A strong trade deal between America with its oil and gas and Europe with its open trade policies would be an important confirmation of a common purpose. A weak deal would mark a failure. And there can be no doubt that Putin would use such a false start for his own ends – reports our secret columnist in Brussels Schadenfreude

After a number of sessions, the European Union-United States negotiations on a Transatlantic Trade and Investment Partnership have not made serious progress. The EU team has been concerned to protect the consumer and environmental protection rules, which the American side is seeking to modify.

The US particularly wants to open up the market for its exports of meat. Europe has offered only a ‘tariff-rate quota’ – ‘TRQ’ in the jargon – that would allow a reduced tariff for a fixed quantity. The EU negotiators have been pressing for an energy chapter to open up the market to increased imports. Hitherto, the American side has been cagey. For it does not actually need a European market.

Although, the Ukraine crisis may potentially provoke changes in the negotiating stances. It becomes of cardinal importance that the solidarity between the US and the EU should become not merely what speechwriters ritually extol but a partnership demonstrated by practical events.

In real life, there is little the EU and the US can do to inhibit Russia from rebuilding a Soviet bloc if that is Vladimir Putin’s ambition; in the Ukraine, in Transnistria or wherever else he sees openings. Whether the EU can persevere with its ‘neighbourhood’ programmes in places like Belarus or whether that in itself would encourage Putin to pre-empt is an open question.

A strong trade deal between America with its oil and gas and Europe with its open trade policies would be an important confirmation of a common purpose. A weak deal would mark a failure. And there can be no doubt that Putin would use such a false start for his own ends.

Comments
  1. The reality is that nobody prevents the single-nation US from harmonising with EU standards for the 28 nations, which have a more functional regulatory environment and larger market than America. It catches you by surprise to see the US insist on exporting their chlorinated chickens or drug meat to the EU based on their 1950s food safety regulation standards.

    Also no one prevents the United States from discontinuing their protectionist policies as ‘Buy America’ or accept reasonable GI rules and dropping their patent grace period idiosyncracies etc. We don’t really care about Putin’s policies and the European side really has too few demands for changes in the US market.

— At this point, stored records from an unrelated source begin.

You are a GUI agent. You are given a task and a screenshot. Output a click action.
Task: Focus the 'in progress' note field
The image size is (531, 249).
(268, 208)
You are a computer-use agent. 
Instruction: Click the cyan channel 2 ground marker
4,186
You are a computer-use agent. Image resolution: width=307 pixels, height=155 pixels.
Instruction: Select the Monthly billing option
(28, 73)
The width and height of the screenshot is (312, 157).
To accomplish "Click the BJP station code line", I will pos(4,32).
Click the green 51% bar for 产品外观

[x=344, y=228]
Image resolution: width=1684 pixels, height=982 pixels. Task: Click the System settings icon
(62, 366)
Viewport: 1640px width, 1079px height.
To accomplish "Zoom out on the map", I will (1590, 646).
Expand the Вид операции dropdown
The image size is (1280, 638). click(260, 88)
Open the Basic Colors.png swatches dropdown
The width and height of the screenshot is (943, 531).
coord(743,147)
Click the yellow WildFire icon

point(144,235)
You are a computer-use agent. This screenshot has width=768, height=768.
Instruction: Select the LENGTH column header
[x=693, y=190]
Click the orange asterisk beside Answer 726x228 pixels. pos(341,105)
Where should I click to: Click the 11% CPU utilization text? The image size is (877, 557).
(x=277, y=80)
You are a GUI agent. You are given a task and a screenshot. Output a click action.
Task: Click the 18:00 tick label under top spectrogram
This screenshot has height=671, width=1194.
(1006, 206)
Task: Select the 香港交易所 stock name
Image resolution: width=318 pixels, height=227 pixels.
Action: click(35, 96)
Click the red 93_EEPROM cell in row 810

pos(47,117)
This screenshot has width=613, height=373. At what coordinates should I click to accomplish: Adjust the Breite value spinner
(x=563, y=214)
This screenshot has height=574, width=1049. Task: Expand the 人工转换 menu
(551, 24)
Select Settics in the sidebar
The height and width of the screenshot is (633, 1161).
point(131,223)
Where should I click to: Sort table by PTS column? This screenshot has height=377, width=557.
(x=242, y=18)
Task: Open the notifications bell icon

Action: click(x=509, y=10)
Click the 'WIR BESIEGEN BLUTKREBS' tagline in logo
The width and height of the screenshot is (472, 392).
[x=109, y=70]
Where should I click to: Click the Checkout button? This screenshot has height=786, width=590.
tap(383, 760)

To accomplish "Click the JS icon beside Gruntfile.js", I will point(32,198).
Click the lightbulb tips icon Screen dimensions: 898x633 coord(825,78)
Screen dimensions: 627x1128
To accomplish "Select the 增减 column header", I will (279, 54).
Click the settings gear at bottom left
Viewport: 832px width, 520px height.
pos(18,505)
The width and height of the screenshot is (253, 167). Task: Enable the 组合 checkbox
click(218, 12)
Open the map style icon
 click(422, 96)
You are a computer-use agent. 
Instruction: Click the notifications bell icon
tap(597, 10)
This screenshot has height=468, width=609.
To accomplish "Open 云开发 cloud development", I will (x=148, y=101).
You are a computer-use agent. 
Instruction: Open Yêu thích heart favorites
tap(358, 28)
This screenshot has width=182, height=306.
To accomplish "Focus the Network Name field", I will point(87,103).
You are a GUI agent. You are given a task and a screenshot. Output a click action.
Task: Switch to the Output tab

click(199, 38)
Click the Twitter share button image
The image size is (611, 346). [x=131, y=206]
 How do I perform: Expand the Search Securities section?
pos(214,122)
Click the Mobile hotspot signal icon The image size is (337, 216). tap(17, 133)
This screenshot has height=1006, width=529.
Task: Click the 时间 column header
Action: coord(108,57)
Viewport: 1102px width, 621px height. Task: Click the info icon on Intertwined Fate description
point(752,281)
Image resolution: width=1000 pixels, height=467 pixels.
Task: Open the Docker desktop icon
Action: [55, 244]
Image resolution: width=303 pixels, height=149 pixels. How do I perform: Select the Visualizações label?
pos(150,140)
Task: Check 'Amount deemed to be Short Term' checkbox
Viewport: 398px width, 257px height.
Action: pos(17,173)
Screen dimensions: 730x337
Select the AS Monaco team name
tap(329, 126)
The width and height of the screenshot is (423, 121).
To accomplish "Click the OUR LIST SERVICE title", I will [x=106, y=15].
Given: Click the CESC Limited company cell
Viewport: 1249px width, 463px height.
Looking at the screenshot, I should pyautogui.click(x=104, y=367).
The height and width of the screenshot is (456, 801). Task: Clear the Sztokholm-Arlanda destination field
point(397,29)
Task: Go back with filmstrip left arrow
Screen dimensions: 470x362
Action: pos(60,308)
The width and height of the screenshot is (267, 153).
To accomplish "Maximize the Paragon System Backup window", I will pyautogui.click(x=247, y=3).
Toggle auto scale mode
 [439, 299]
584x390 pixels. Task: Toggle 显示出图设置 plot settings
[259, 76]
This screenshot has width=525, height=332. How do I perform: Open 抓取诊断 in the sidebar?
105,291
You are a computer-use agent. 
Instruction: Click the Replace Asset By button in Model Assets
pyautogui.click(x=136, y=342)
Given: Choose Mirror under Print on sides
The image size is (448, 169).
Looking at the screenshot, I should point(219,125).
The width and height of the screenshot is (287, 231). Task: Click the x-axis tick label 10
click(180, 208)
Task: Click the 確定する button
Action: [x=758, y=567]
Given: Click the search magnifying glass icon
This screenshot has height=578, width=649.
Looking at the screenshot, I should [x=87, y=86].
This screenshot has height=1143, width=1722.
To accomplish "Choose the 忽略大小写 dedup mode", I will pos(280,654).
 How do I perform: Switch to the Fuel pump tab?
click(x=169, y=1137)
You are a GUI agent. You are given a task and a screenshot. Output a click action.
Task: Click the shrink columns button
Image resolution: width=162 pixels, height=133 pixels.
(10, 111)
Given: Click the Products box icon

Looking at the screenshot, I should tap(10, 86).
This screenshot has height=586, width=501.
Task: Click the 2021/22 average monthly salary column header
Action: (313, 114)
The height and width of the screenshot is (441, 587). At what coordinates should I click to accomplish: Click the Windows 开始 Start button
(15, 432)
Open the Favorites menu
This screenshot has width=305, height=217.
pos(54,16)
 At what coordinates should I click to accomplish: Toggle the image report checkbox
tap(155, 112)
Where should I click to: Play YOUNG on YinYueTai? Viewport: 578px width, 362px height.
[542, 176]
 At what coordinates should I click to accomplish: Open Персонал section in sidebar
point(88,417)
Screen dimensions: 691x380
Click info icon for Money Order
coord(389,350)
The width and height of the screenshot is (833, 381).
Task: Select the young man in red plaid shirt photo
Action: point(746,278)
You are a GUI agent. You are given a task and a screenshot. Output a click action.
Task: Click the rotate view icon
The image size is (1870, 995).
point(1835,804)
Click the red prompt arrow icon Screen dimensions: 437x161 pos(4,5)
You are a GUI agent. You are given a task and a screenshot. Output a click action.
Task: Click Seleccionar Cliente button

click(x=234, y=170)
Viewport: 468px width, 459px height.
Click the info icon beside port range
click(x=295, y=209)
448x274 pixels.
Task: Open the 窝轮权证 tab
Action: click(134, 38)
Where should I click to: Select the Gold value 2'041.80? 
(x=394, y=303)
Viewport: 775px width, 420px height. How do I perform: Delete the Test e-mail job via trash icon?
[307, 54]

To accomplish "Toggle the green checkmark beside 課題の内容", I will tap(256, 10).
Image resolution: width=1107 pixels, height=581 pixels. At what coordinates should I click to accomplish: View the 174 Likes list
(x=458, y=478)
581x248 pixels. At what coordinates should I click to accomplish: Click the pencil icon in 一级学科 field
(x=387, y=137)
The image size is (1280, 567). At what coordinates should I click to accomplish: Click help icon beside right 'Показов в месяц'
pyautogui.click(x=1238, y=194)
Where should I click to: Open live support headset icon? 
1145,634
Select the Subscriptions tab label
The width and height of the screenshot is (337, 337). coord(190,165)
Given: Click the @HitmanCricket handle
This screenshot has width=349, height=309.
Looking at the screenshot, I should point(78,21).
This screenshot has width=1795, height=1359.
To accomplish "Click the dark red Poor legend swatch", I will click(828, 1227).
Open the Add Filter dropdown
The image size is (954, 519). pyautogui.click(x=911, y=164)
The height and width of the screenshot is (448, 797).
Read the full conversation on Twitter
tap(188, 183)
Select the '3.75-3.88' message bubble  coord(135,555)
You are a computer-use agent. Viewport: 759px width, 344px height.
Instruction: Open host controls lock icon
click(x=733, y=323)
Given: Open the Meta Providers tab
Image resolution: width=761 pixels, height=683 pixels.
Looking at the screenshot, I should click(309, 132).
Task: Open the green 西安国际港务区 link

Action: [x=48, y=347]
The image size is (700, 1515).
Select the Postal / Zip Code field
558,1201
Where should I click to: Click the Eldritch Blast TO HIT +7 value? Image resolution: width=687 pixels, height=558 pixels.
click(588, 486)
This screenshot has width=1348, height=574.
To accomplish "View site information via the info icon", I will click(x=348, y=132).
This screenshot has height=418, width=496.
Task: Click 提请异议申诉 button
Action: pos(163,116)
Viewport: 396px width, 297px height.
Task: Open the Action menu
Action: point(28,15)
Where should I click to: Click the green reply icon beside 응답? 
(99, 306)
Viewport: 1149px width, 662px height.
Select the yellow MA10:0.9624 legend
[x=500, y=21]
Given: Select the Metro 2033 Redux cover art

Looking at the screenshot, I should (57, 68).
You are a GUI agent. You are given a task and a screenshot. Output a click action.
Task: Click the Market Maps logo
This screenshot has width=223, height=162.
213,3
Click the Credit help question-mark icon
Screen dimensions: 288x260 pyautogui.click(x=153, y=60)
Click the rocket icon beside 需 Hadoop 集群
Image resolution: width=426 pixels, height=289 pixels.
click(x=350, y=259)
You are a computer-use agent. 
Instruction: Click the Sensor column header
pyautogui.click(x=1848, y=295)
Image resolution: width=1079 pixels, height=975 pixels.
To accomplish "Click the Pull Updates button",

    Russia spirals towards Europe, one way or the other, because Brussels is a centre of gravity for governance. Some 100 years ago, Poland did not even exist and was a part of Russia – as was Finland, Latvia, Lithuania, and so forth. The gas trade ties Russia to Europe. The European Neighborhood Policy ensures swift regulatory convergence. Russia’s ambitions alienate their neighbours and you cannot build an empire on fear. Russophobia plays in Brussels’ hands and overstreches the US engagement in Europe.